Do you really want the cost of reporting crime and going to court every time, and how should staff react physically in-store when trying to stop theft? Will the police come to assist colleagues? These questions were all discussed in London during Dennison’s presentation and a lively Q&A session at the end.

“Some, like Lululemon, will dismiss anyone who puts hands on an offender in-store as they don’t want the risk of reputational damage,” said Dennison [and are willing to tolerate some shrinkage – Ed.]. He addressed the issue from three perspectives:  

Scale of the problem: “We’re in the eye of the storm,” said Dennison.

“I’ve seen British Retail Consortium (BRC) figures quoting anything from £1.8 billion up to £3 billion plus in losses, in the UK alone. But retailers themselves have speculated it’s as high as £7.9 billion, which wouldn’t surprise me, taking into account unreported instances of crime.”  

Technology: in terms of causing new threat vectors, tech such as AIcenabled fraud and fighting it with artificial intelligence, “has a key role to play,” said Dennison.

He went on to share a story of one retail colleague who stopped using discount codes after losing £3 million because AI was correctly predicting what the next one would be after examining the pattern, enabling criminals to pile in.   

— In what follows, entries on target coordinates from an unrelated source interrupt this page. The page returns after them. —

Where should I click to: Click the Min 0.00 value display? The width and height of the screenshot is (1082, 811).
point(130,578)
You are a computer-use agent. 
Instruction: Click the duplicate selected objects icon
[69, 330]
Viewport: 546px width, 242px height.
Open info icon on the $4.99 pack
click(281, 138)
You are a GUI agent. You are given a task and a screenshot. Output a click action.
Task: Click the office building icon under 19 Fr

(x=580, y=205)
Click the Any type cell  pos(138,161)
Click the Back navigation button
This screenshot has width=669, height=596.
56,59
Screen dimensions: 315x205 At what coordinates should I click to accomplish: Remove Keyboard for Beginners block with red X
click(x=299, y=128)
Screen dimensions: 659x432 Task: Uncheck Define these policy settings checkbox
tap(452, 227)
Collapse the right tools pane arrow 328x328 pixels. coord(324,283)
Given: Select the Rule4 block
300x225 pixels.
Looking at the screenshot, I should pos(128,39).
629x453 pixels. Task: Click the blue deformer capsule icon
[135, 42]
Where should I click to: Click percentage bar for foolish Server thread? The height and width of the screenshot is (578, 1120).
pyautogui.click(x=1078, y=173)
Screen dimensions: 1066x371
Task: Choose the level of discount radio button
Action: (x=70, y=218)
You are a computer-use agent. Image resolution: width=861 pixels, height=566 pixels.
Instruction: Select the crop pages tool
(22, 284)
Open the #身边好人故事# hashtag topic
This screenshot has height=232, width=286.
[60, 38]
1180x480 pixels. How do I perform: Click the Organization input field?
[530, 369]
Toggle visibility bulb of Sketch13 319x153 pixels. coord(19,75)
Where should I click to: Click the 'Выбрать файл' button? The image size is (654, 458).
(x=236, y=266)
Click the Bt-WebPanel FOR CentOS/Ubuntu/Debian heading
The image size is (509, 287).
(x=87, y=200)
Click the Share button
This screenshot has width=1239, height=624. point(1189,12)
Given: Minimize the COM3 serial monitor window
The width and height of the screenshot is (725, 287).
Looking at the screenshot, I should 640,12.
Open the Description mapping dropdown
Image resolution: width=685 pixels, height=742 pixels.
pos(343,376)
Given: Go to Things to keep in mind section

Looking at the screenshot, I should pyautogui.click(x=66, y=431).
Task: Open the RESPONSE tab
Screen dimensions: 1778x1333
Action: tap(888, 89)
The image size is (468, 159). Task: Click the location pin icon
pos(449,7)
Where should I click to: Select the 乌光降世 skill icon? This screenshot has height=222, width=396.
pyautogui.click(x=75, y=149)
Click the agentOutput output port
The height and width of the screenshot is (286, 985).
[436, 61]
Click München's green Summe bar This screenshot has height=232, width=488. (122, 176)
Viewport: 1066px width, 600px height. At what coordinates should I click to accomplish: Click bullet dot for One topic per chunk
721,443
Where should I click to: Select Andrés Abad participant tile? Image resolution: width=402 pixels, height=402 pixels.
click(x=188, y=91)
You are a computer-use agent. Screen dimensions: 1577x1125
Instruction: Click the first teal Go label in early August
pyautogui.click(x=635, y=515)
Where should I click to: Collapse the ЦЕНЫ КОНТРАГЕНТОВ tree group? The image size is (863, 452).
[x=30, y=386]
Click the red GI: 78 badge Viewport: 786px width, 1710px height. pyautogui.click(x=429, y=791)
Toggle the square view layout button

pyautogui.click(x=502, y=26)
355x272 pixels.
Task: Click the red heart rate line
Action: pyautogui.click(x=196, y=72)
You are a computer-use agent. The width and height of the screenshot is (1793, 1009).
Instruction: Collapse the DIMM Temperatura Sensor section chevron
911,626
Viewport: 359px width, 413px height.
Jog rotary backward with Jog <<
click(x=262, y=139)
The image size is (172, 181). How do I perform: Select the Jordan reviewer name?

RFID as a security solution is gaining traction, according to Dennison, as “it gives good data in order to make informed decisions about whether to place a valuable good in a box, or place a guard next to it, and so on.”     

Workplace safety: People and processes also need to be considered. “For instance, body cams don’t stop criminals punching in-store staff in the face,” said Dennison.

“It just records it. What are you going to do about it?” The UK’s retail crime action plan unveiled last year will make assaulting a retail worker a new criminal offence to try and offer some protection.

On the AI front there is also the EU’s new regulation launched last year. The EU AI Act brings forward a number of consumer protections, mainly around data protection and so on, which may cause some retailers to “pause their adoption of the technology in fear of a revenue percentage fine,” speculated Dennison, “just like what happened when the GDPR regulations came in”.

It will take time for retailers and indeed all sectors to digest this new AI Act and similar ones mooted in the UK and elsewhere.

“I really cannot predict the future in terms of new threat vectors,” concluded Dennison. “But bad actors won’t disappear. Loss prevention leaders just need to decide how you want to ‘do retail’ and what is your tolerable risk/loss appetite.”

All else will flow from that decision in terms of how you approach the issue.